C EST VRAI ????????????? ( et attends demain... ;-))))
V.I.C.T.O.I.R.E.
je peux retourner me coucher.
Est-ce que tu as donné envie de voir ce film ? C'est le moins qu'on puisse dire... L'entreprise en elle-même est une idée magnifique... Là, MOIJE vais être privé de ciné pendant presque deux mois mais je croise les doigts pour qu'il soit encore à l'affiche d'ici là. Qu'il rencontre le même succès qu' "Etre et avoir" ! :-)
Deux mois sans ciné !!!! suicide collectif !
1976, une année noire où je suis peu allée au ciné... Mais je me souviens du film et du succès que ça avait eu. On en avait parlé en tous cas !
Je reviens demain, puisque ça promet.
Tu as vraiment le chic pour me faire éclater de rire :-)
Ed. : Fallait pas rester au soleil en 76 babache !!!
D&D : bravo, belle mentalité... je te parle de suicide ça te fait marrer !
On m'avait plutôt éteint la lumière d'un coup. Le soleil ? M'en souviens plus.
Je sais mais tu sais que je pense que les absents ont toujours tort et qu'ils n'avaient qu'à pas..
Je voudrai avoir l'adresse postale de Nicolas Philibert, car aujourd'hui en souffrance par rapport à la société française et à mon parcours de vie personnelle et professionnelle (qui concerne aussi de nombreux collègues de travail), j'aimerai lui raconter mon histoire et peut être donner l' idée d'un documentaire fort dont le rôle aurait un devoir de mémoire comme le fait si peu le cinéma français aujourd'hui.

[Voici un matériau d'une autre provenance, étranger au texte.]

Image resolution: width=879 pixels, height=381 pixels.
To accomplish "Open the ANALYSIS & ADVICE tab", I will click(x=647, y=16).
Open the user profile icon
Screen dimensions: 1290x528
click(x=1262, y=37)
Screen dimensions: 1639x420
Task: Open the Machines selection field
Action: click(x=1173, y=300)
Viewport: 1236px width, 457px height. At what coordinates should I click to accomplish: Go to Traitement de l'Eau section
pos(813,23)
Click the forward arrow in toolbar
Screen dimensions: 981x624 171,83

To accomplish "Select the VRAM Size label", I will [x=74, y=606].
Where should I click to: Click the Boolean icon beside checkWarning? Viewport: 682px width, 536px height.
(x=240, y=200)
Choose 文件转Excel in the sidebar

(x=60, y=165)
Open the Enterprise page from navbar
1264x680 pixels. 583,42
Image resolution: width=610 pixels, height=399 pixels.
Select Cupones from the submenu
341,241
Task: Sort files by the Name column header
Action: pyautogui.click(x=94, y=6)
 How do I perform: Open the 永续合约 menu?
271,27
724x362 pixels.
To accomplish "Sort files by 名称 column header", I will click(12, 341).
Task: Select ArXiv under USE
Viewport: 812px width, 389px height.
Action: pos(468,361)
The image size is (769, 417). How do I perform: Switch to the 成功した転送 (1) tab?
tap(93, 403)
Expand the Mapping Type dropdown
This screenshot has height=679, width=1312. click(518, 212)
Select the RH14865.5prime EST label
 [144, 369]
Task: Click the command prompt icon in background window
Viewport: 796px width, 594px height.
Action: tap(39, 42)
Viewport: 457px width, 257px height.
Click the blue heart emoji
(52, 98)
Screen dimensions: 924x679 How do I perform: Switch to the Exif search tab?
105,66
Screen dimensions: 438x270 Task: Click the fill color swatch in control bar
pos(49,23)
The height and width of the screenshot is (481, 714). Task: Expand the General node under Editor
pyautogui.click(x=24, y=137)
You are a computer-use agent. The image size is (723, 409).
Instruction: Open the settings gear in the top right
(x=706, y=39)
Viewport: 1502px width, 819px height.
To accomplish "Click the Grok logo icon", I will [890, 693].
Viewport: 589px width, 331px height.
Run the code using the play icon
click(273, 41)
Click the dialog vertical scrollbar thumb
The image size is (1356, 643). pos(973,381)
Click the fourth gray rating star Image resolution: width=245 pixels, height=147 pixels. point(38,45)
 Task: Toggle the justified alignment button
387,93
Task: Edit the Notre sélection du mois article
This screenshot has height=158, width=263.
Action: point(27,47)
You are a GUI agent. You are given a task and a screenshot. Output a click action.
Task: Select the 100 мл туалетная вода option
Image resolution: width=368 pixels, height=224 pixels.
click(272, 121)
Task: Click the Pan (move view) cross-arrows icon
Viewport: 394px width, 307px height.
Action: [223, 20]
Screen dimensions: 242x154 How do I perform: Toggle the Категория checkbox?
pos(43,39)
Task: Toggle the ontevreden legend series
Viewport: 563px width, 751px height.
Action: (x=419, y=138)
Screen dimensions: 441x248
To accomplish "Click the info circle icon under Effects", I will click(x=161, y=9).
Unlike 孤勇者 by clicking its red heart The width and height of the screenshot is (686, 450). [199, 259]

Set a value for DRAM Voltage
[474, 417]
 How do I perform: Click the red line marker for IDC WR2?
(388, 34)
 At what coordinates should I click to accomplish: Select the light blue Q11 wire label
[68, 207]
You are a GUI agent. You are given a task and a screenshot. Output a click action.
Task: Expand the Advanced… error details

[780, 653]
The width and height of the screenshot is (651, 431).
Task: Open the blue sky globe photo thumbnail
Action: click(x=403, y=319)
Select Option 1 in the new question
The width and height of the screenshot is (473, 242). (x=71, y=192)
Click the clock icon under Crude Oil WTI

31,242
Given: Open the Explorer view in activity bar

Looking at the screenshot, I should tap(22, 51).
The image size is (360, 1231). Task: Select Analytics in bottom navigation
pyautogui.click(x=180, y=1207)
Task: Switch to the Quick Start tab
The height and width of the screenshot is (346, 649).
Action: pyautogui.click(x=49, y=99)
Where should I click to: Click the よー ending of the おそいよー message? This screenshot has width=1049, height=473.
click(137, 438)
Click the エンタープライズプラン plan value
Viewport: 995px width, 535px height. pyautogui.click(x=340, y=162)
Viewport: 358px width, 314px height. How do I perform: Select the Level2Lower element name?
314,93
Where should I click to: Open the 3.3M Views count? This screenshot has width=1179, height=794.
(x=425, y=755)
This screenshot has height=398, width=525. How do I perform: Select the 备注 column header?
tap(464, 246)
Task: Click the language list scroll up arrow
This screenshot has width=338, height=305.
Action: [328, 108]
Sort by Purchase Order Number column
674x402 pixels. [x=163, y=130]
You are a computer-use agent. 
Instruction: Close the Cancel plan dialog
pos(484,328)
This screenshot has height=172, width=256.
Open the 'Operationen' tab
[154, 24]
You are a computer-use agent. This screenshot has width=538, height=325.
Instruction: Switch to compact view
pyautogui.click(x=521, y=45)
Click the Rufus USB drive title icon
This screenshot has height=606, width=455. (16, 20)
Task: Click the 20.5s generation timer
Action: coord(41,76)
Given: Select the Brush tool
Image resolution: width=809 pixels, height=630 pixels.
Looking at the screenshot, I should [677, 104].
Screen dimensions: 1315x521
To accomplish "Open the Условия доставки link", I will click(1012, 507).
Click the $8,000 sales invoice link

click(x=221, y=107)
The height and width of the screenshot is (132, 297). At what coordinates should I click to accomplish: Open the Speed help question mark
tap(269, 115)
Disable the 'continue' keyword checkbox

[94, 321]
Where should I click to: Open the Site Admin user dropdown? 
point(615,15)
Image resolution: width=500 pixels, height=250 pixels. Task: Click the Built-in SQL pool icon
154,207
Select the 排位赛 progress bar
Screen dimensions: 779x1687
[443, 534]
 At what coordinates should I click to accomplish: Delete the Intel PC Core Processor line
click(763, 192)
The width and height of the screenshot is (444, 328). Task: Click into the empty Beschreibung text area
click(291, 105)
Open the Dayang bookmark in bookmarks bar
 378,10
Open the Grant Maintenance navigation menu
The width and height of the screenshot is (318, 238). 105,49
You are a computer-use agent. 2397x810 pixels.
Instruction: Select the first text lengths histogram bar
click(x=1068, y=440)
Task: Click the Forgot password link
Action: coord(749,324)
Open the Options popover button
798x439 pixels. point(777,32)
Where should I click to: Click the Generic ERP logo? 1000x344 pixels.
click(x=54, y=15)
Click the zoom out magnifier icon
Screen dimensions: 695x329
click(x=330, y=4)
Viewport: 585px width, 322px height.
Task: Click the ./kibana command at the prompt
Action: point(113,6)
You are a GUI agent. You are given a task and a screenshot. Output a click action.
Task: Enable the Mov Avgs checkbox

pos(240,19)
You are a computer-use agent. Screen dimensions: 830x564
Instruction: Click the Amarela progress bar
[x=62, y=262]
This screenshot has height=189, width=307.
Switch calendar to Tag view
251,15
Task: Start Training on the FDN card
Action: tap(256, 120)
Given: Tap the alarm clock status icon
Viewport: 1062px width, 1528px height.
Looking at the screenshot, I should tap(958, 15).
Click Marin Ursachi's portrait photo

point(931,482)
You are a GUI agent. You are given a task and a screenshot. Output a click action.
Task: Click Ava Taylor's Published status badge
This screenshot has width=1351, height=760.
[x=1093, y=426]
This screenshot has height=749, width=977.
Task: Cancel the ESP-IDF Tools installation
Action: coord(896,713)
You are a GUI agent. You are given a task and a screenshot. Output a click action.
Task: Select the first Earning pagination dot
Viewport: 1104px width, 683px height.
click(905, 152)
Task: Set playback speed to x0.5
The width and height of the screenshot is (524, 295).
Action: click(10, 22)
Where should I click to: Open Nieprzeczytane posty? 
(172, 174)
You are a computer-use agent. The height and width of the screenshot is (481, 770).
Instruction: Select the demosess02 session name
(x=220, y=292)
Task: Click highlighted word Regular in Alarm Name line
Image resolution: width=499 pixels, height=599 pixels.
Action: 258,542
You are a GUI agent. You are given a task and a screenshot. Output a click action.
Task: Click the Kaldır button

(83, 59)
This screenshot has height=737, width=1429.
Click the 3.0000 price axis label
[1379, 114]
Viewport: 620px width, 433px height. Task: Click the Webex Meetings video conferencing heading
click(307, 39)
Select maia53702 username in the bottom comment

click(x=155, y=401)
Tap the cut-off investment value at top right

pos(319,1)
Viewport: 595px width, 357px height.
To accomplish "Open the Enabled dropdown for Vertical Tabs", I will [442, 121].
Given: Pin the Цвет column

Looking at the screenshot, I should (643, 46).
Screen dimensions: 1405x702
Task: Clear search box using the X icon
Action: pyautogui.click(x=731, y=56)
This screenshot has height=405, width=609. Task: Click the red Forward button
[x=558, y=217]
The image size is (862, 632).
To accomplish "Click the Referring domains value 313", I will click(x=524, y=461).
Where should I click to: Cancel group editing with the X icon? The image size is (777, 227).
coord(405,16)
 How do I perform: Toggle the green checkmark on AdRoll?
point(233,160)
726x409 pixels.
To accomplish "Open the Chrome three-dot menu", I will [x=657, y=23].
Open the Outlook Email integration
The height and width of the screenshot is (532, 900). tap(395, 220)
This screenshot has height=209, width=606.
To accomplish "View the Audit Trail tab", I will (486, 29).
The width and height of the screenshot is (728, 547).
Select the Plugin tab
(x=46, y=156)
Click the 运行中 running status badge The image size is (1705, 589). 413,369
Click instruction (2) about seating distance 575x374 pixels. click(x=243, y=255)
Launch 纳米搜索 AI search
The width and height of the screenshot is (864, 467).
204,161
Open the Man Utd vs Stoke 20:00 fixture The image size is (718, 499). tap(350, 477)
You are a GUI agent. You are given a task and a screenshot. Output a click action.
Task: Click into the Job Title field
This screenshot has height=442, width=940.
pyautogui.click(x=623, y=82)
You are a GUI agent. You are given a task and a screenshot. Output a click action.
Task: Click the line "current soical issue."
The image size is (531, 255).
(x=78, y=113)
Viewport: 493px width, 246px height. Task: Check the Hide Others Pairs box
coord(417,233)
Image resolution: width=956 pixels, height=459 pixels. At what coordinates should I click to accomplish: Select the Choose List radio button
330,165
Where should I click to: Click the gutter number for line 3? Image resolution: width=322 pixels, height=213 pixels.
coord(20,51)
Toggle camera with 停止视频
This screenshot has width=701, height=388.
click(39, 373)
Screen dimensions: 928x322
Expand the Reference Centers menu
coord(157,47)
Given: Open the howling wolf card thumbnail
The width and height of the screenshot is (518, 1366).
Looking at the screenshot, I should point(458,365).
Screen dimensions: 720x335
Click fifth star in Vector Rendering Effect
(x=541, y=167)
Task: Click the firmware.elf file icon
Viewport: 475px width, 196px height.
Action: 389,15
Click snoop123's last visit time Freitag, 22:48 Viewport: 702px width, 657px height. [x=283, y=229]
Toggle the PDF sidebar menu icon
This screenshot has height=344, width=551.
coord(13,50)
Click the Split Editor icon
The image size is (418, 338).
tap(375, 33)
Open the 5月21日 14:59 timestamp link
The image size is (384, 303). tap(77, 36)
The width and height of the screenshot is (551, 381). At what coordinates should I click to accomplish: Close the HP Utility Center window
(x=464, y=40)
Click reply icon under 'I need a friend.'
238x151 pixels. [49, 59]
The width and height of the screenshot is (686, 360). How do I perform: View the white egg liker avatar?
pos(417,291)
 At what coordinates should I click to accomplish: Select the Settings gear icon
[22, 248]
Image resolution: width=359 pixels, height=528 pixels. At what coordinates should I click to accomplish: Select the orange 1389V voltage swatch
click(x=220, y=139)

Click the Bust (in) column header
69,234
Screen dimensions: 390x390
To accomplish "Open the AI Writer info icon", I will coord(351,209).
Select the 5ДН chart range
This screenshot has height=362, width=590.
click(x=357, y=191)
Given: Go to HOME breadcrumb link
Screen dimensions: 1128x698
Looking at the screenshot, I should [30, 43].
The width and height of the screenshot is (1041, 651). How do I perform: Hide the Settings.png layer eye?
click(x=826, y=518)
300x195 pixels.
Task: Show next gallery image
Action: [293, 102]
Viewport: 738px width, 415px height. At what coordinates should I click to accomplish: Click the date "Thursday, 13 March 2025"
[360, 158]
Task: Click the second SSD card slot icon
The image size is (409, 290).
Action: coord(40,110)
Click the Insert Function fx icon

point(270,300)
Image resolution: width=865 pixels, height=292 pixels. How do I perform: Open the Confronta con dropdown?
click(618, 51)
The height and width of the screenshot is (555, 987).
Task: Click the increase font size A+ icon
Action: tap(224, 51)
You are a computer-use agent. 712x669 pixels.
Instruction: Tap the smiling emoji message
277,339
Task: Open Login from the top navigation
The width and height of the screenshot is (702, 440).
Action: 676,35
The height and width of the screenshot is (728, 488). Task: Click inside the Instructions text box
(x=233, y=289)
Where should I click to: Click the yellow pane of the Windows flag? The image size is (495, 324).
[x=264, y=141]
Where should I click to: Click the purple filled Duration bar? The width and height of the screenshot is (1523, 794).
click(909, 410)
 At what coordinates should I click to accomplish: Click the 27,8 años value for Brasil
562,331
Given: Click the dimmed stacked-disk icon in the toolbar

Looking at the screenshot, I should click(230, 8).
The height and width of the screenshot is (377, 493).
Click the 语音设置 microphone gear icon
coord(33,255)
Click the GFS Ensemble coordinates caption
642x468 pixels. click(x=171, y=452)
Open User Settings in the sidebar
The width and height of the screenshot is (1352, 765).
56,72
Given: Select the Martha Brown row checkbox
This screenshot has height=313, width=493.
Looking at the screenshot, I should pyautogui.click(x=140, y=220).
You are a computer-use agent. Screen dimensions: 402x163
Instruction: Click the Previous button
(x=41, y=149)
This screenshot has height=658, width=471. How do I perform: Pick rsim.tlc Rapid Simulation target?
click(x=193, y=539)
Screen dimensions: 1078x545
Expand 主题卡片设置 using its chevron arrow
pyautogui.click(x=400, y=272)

Pas trop envie d'aller voir!
Bonne journée.
Chauris : tout ce que je peux faire c'est vous donner l'adresse du site de Nicolas Philibert http://www.nicolasphilibert.fr/
Bon courage.
Lhuna : dommage.
Ressortant en salle le 24 octobre, il fait partie des films que j'ai hâte de voir (je ne dirai pas revoir, car cela fait tellement longtemps que je l'ai vu). Merci pour ce billet qui donne vraiment envie.